My graduation date had nearly arrived. Maria Margaret was sick with whooping cough, so Yolanda couldn’t attend, but Roseanne would come, the Reillys, Henryk’s family and Miriam, Casimir and Anna, Donato and his family. When I invited Lula, she patted my face. “Thank you, sugar, but why would I go someplace I’m not welcome?”

“All the graduates have tickets. I’ll give you one.”

She roared with laughter and pressed me into the white apron stretched across her chest. “Everybody, here’s the most ignorant child ever to leave high school,” she called out to the early drinkers. “Look at this,” she said, putting her dark arm against my light one. “Understand? That’s why I can’t come. But never you mind. You bring your friends here afterward and we’ll have a little party. I’m proud of you, just like I’m sure your mamma is.” In truth, Mamma’s only comment was the word
Brava
marooned on the face of a Denver postcard that perhaps referred to my graduation.

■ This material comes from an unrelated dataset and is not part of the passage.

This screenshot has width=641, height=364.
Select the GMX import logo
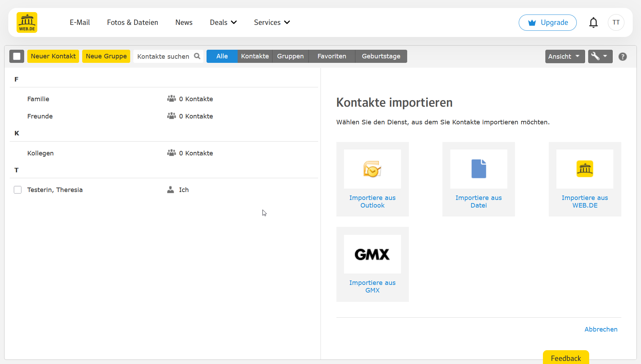(372, 255)
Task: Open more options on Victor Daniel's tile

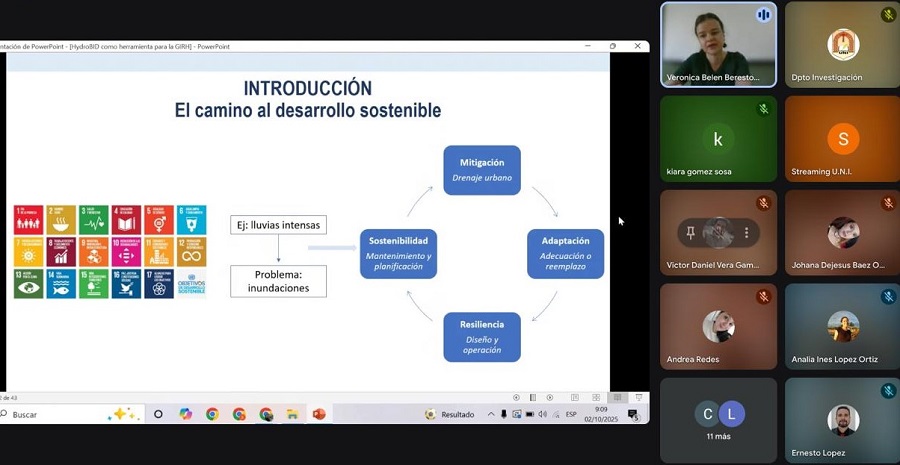Action: (746, 233)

The countess sent me as a graduation gift the cameo I had loved most in her collection: a perfect head of the goddess Diana set in a filmy veil. My hand shook when I held it. She had sold so many jewels, paintings, and silver pieces, yet saved this one for me. “We’re so proud of you,” she wrote. “Wear it to remember us.”

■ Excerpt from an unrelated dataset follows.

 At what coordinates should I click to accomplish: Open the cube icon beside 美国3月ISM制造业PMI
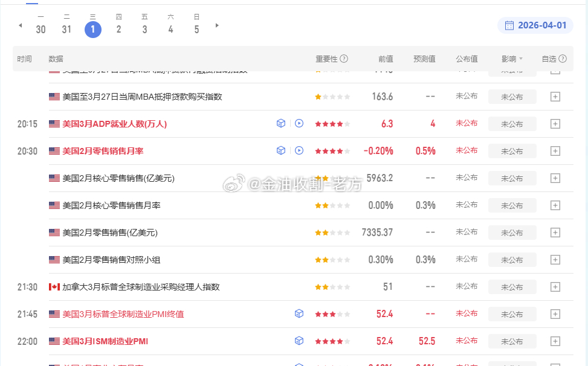[x=299, y=341]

“You’ve studied hard,” Roseanne observed. “You deserve it. And who else would have repaid a countess? Not Teresa. And not me,” she added emphatically. “Put it on and look in the mirror.” I hardly saw myself behind the cameo, as if the swirling veil eclipsed my face. I set the lacquered box on my dresser and opened it at night, when the pale face glowed by streetlight and I could imagine my distant friend saying, “Come to the sitting room, Lucia, and let’s read from Leopardi.”

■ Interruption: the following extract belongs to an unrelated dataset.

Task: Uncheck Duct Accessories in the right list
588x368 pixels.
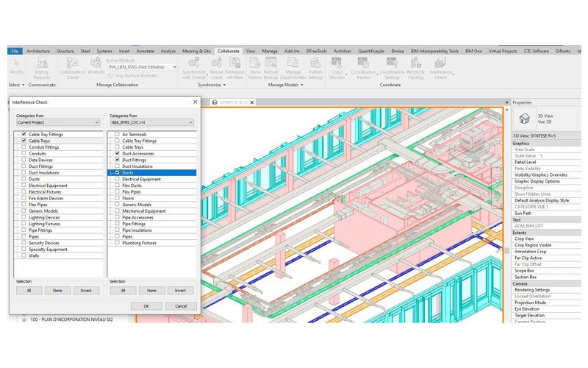Action: 118,153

In truth I rarely read from Leopardi now. “
English literature,
” our teacher insisted, “is the crown of European culture. We must honor our Anglo-Saxon heritage and remember that we are heirs to Shakespeare, Milton, Keats, Browning, and Wordsworth.” I studied hard. In the last months of school, my grades edged over Henryk’s. I would be the valedictorian, our teacher announced.

Mr. Steinblatt, the principal, wasn’t pleased. “Boys make better valedictory speeches,” he grumbled.

“He’s a fool,” Henryk said. “
You
won the Cleveland essay prize.” I had indeed, but that prize money was sucked away so quickly in the weeks when no money came from Mamma that I hardly felt the triumph of winning. I was determined to savor my valediction.

I wrote out a graduation speech and went early one Saturday morning to Lula’s, seeking Mr. Hardwig, a rheumy-eyed regular who’d once taught rhetoric in Boston. Fortunately, I caught him sober. He had me read each sentence aloud, tapping his finger at ungainly constructions until my changes satisfied him. Then I practiced in front of our parlor mirror and in the kitchen for Roseanne.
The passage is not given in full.